(Dataset records)

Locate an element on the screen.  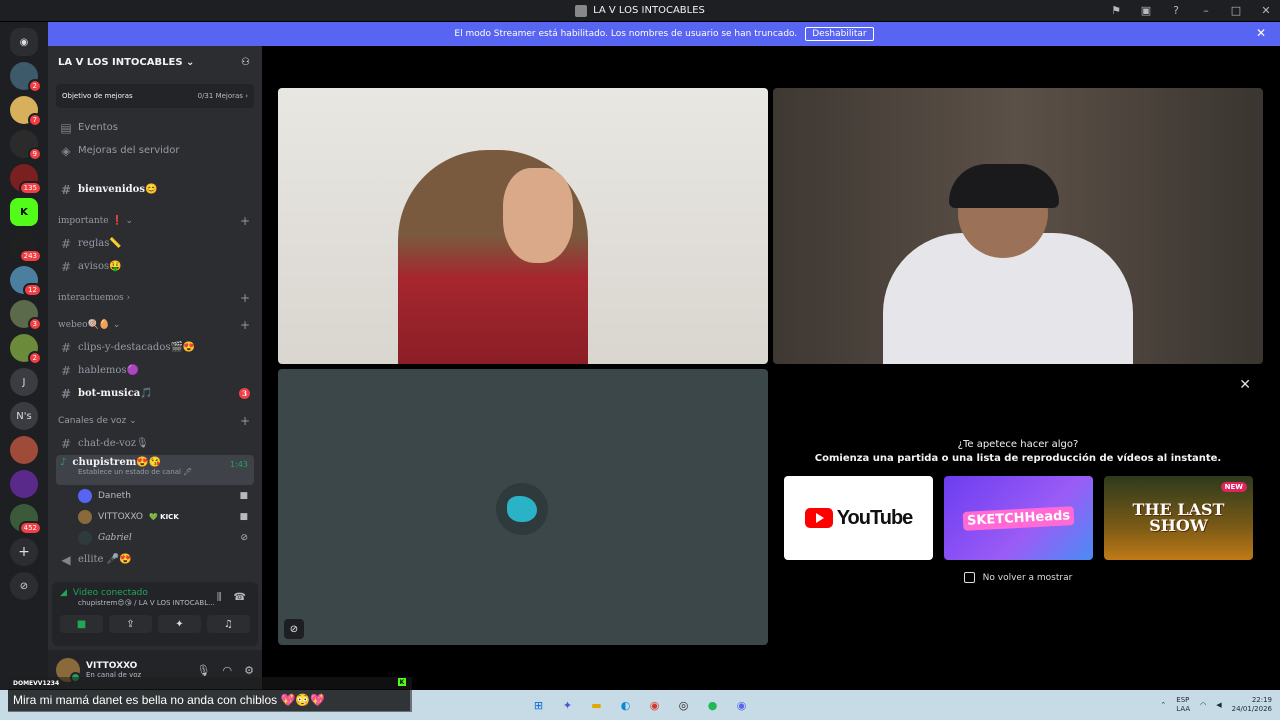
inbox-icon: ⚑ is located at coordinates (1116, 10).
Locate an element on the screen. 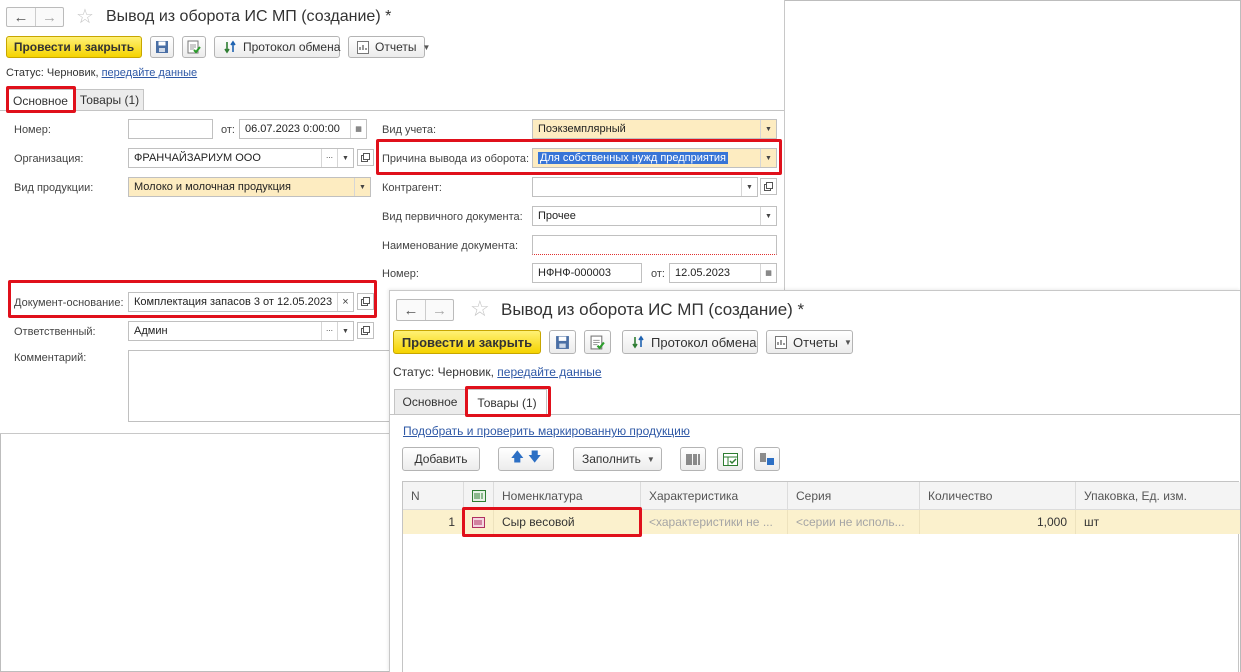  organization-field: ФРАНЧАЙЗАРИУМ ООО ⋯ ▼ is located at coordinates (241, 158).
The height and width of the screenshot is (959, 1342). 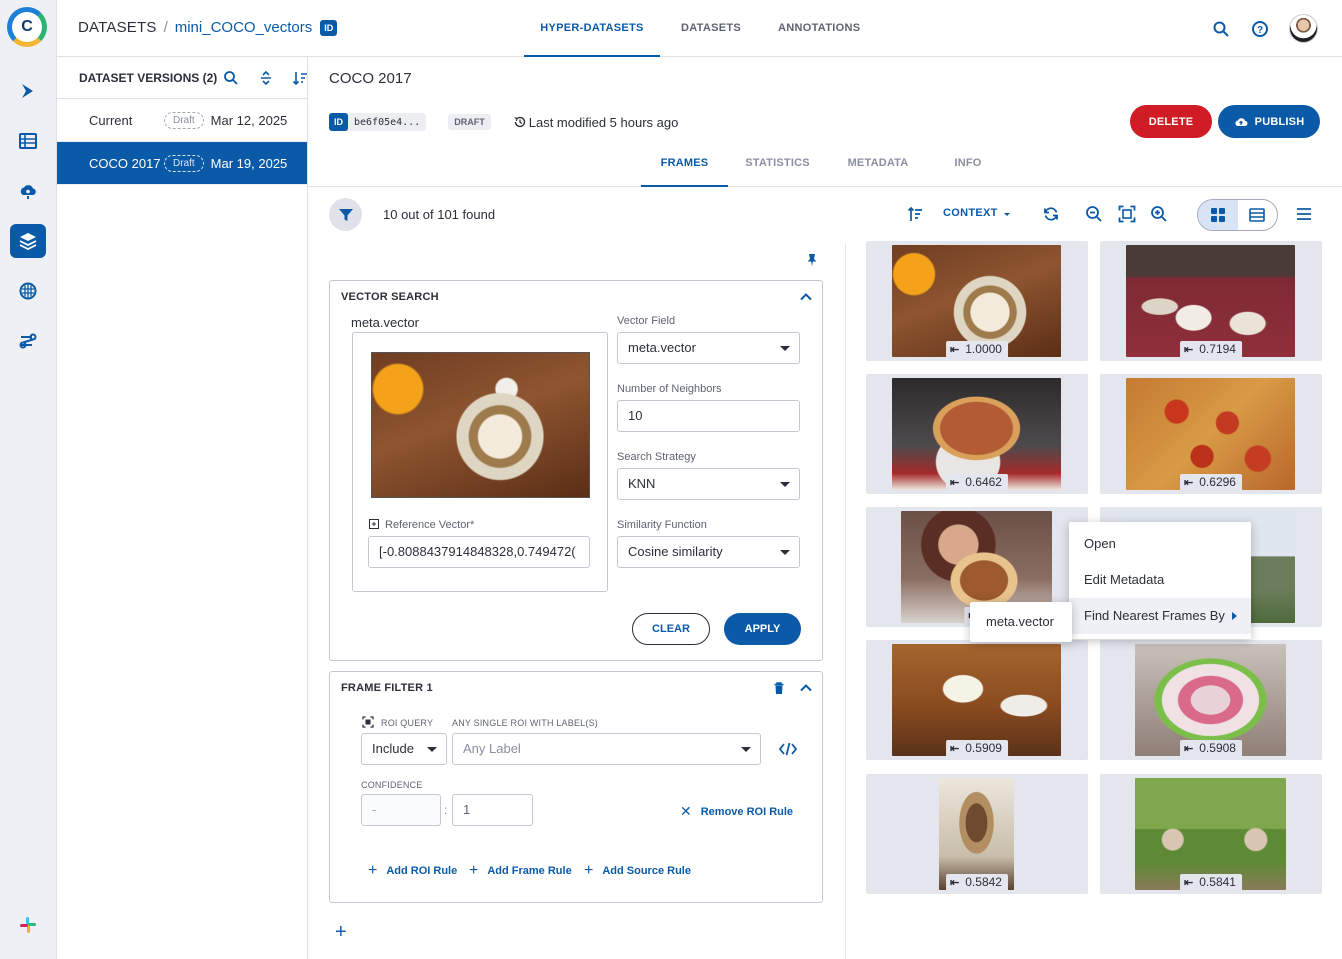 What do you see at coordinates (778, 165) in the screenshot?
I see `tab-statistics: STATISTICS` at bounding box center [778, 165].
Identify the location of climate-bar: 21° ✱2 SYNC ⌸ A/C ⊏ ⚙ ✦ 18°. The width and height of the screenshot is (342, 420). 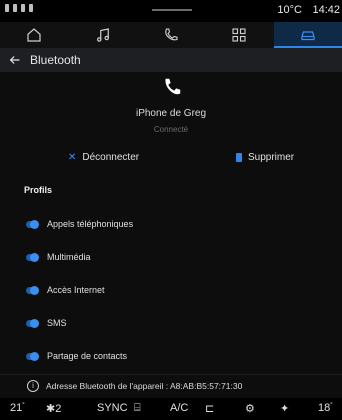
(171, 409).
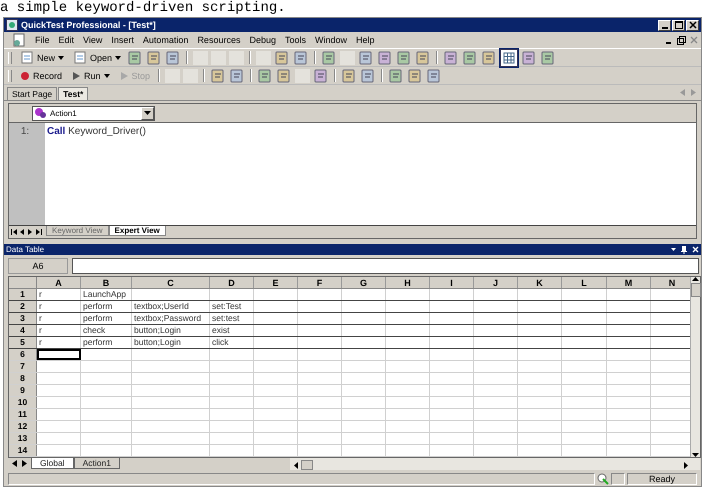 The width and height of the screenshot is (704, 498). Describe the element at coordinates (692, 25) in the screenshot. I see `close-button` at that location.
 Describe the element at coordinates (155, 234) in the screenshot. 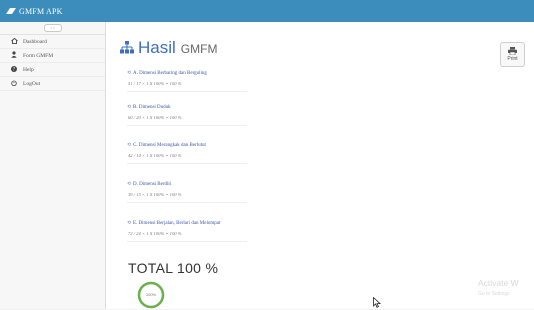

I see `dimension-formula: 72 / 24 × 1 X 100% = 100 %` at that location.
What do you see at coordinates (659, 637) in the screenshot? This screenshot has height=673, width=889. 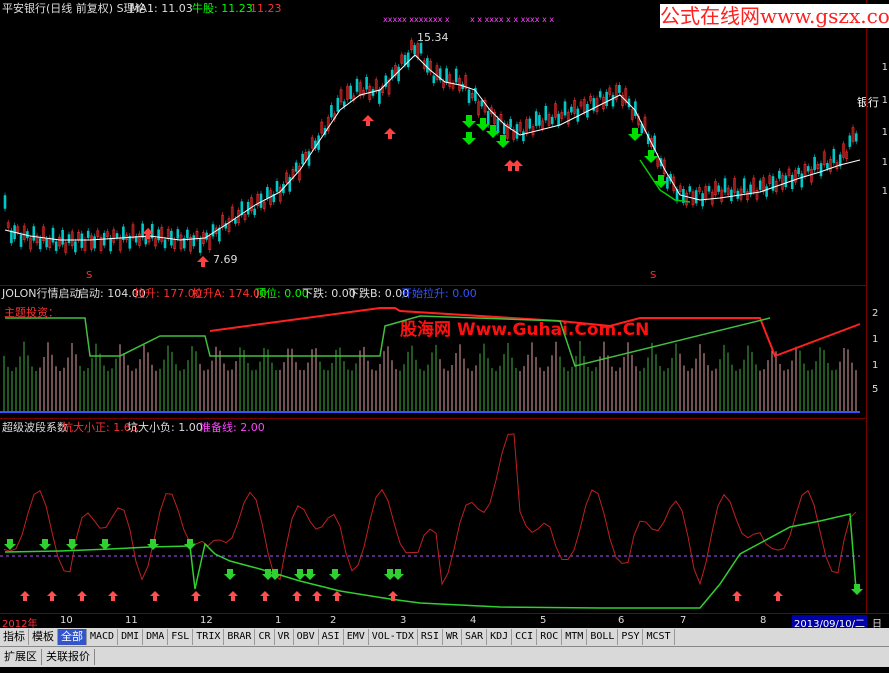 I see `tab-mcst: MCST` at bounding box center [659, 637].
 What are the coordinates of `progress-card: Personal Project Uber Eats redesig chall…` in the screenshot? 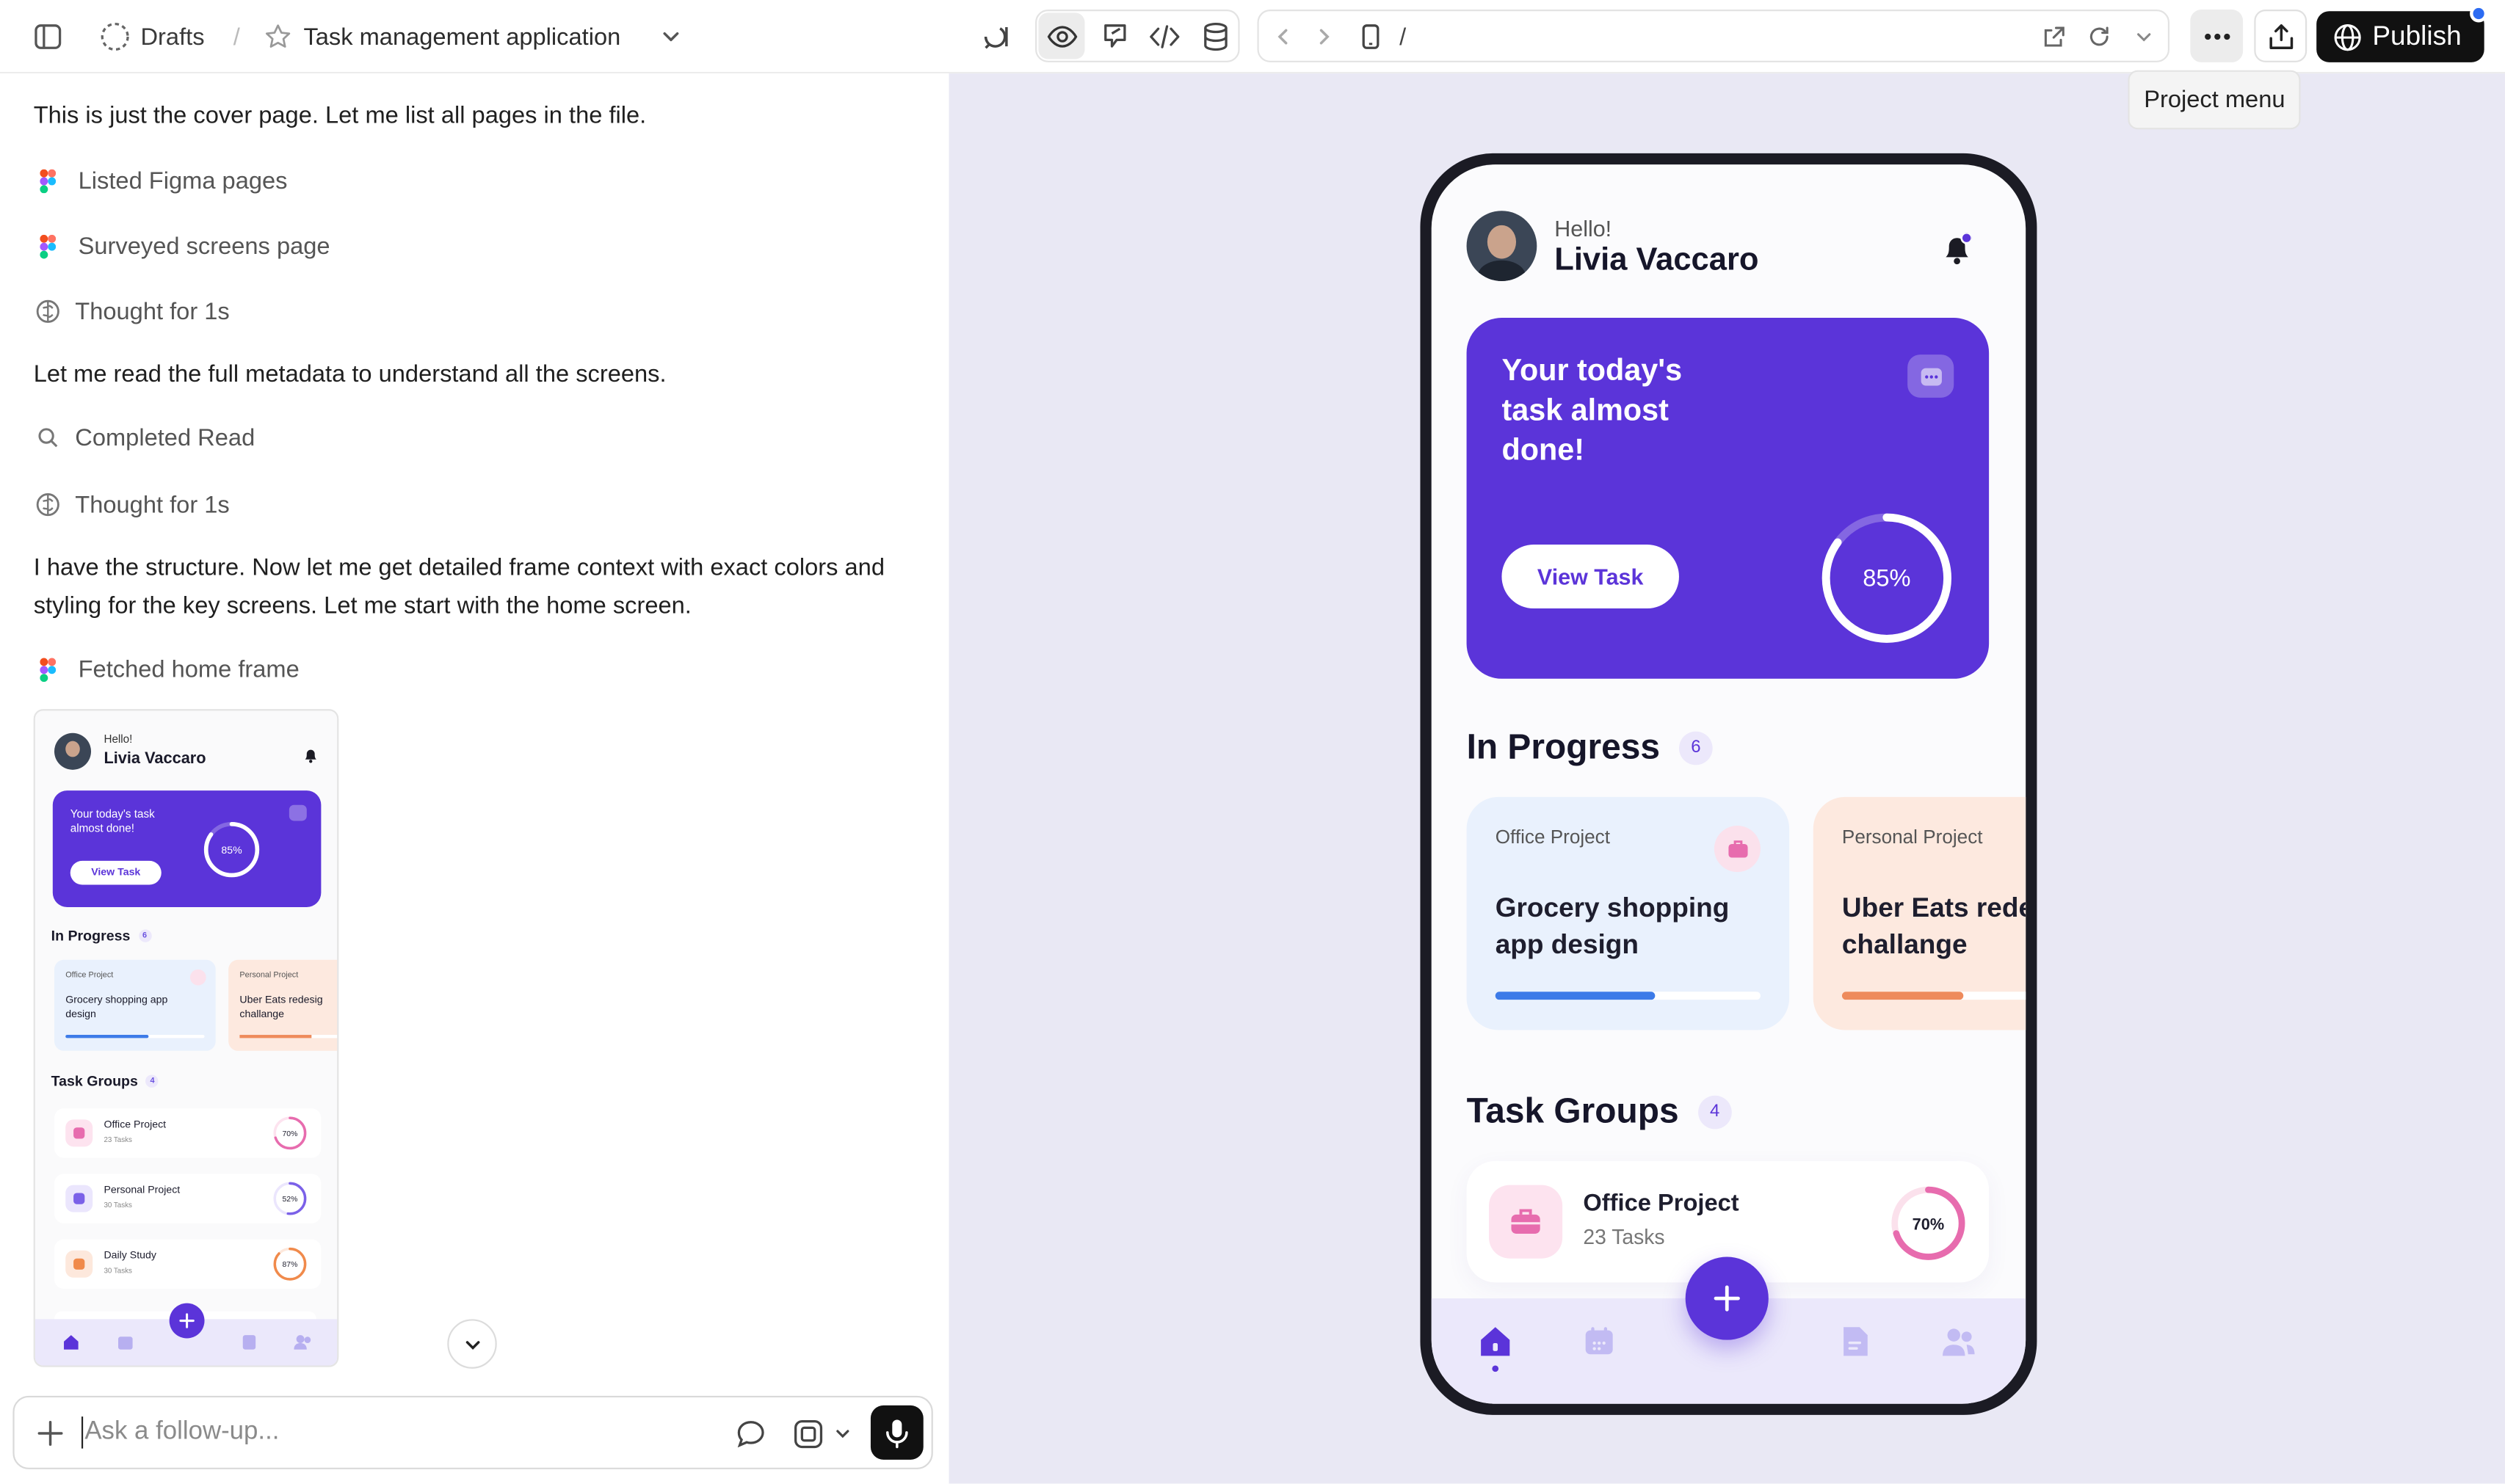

TRY IT.
Render the lines above as a Markdown table with the columns Row and Text, numbering each line and skipping blank ones. Begin at the line that contains "Identify the location", end after the line that contains "X 100% = 100", and leave the pictures out.

RESPONSE AREA.
| Row | Text |
|---|---|
| 1 | Identify the location of climate-bar: 21° ✱2 SYNC ⌸ A/C ⊏ ⚙ ✦ 18°. The width and height of the screenshot is (342, 420).  |
| 2 | (171, 409). |
| 3 |  The width and height of the screenshot is (704, 498). Describe the element at coordinates (692, 25) in the screenshot. I see `close-button` at that location. |
| 4 |  Describe the element at coordinates (155, 234) in the screenshot.  |
| 5 | I see `dimension-formula: 72 / 24 × 1 X 100% = 100 %` at that location. |